Две ночи спустя группа друзей Агафона собралась в его доме на «симпосий», чтобы отпраздновать получение приза. Это древнегреческое слово συμπόσιον буквально означало «пиршество» или «совместная выпивка», а не «пир» в его современном понимание, то есть как встреча интеллектуалов или научная конференция.
Платон рассказывает, что собравшиеся пришли к общему мнению, что за прошедшие сорок восемь часов было уже достаточно выпито. Некоторые еще мучились от похмелья, причем один из них, врач Эриксимах, особо напирал на опасность чрезмерного увлечения вином. Поэтому было решено, что хватит пить и надо провести дальнейший вечер в рассуждениях во славу любви. А точнее, в честь Эроса – этого божественного олицетворения любви и всего, что с ней связано.
Почему любовь? Почему Эрос? Да потому что в этом «диалоге» большинство присутствующих мужчин были преданными друзьями или, проще, любовниками. А сама встреча получила название диалога потому, что этот термин используется во всех трудах Платона, хотя реальный уровень общения между собеседниками в них весьма различен.
За исключением самого Сократа и автора комедий Аристофана, все присутствующие на званом ужине изображены как партнеры или те самые, очень близкие друзья. Тему для обсуждения предлагает один из молодых людей – Федр, давний друг Эриксимаха. Он утверждает, что Любовь, то есть бог Эрос, никогда по-настоящему не воспевались поэтами и ораторами, но несомненно заслуживают этого. И с юношеским энтузиазмом немедленно произносит собственную хвалебную речь.
После панегирика Федра в честь Эроса еще с полдюжины участников вечера, включая Аристофана, по очереди излагают свои серьезные или не очень представления о любви. Присутствие Аристофана на пиру показывает нам, что, несмотря на издевательское изображение персонажа Сократа в комедии «Облака», в реальной жизни эти два человека (по крайней мере, в последующие годы) находились в хороших отношениях.
Выступление поэта-комедиографа в честь Эроса приобрело благодаря платоновскому диалогу форму исторического мифа, этакого ловкого и увлекательного трюка, который особенно запомнился присутствующим на пиру. Первоначально, заявил Аристофан, человеческое существо состояло из скрепленных вместе мужчины и женщины. Оно имело круглую форму, четыре руки и четыре ноги, два смотрящих в противоположные стороны лица, четыре уха, два набора соответствующих половых органов и т. д. Обладая непомерной силой, эти существа так возгордились, что задумали подняться на небеса и напасть на богов.
Тогда Зевс и другие боги задумались, что же им делать.

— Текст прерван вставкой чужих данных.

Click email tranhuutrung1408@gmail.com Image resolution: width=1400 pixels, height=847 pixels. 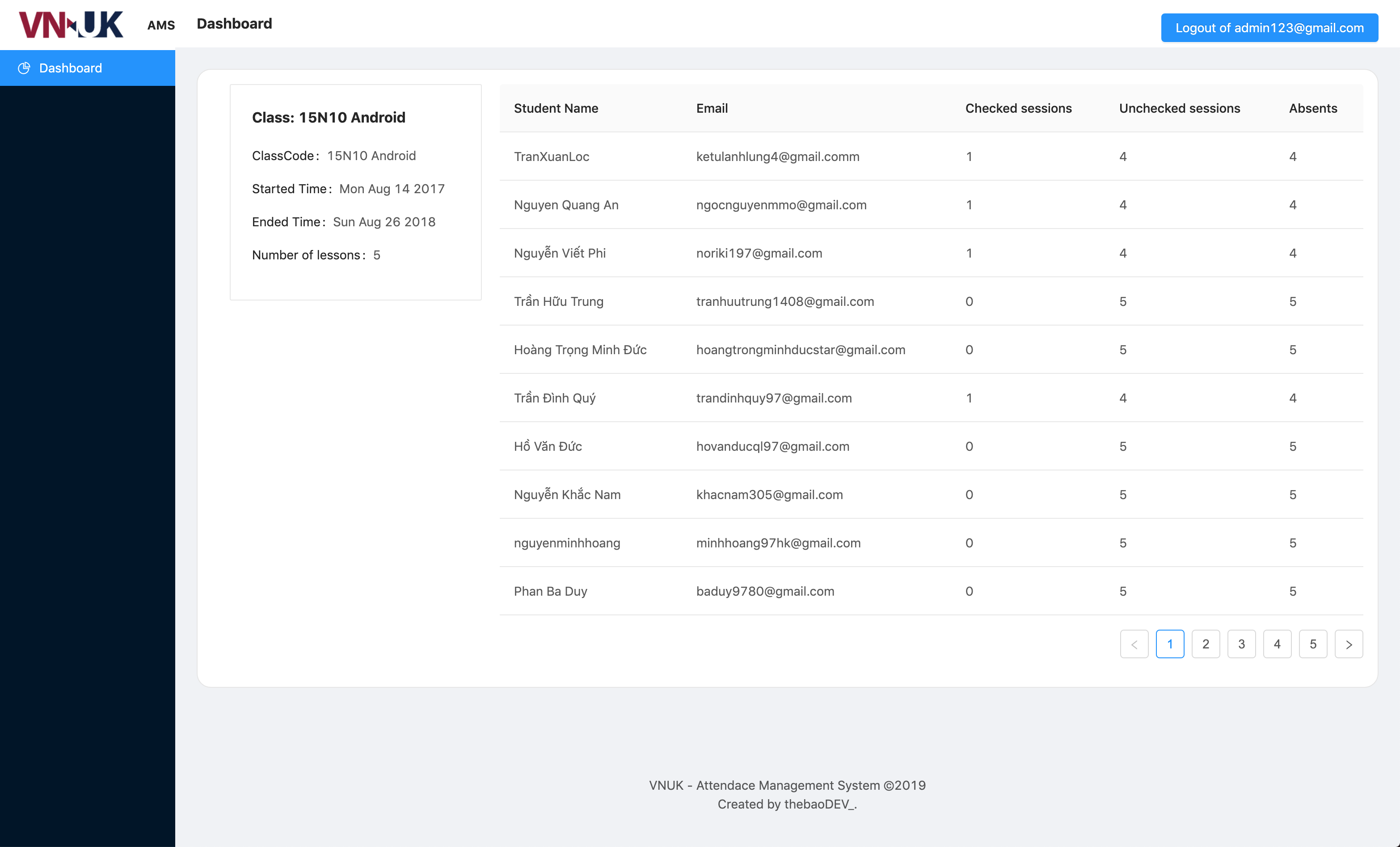[784, 301]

Они не хотели уничтожать людей – кто же тогда станет превозносить богов и приносить им жертвы? И Зевс придумал план, как ослабить восгордившиеся существа: надо разделить каждое на две части – точно так же, как разрезается пополам вареное яйцо. И в этом разделенном на две части существе каждая половинка будет тосковать и стремиться к другой половинке, отчаянно, но безуспешно пытаясь вновь прильнуть одна к другой. Вот так и продолжается доныне, заключил Аристофан. То есть каждый из нас – не более чем половинка, и мы обречены на вечный поиск другой своей половинки. А Любовь – это та сила, которая заставляет нас попытаться вернуть свою изначальную сущность и стать наконец целым.
Как ни комично и ни абсурдно это объяснение, но оно воплощает в себе идею о том, что любить – значит «обрести свою вторую половину». Этот придуманный Аристофаном фантастический миф, казалось бы, предоставляет нам очень понятную и соблазнительную истину. Но если всё хорошенько проанализировать, то возникнет не столь симпатичная картинка любви. Прежде всего, получается, что люди заранее обречены на неудачу в поисках любви, поскольку предназначавшиеся им «вторые половинки», возможно, уже умерли или давно ушли в прошлое. А потому современный человек никогда не сможет обрести желанную первоначальную цельность и будет вынужден довольствоваться общением лишь с теми, кто не способен стать для него подлинным дополнением.
Однако, пожалуй, еще более важным является намек на то, что высшим идеалом любви является обретение собственного зеркального отражения. А в итоге влюбленный вновь погрузится во всепоглощающую самовлюбленность и самодостаточность, что, кстати, так не понравилось в свое время Зевсу. Самодостаточный любовник станет лишь повторять воображаемую целостность того начального существа. И не стал бы развиваться в новых психологических и духовных направлениях под влиянием другого независимого и благожелательно критичного к нему любящего человека.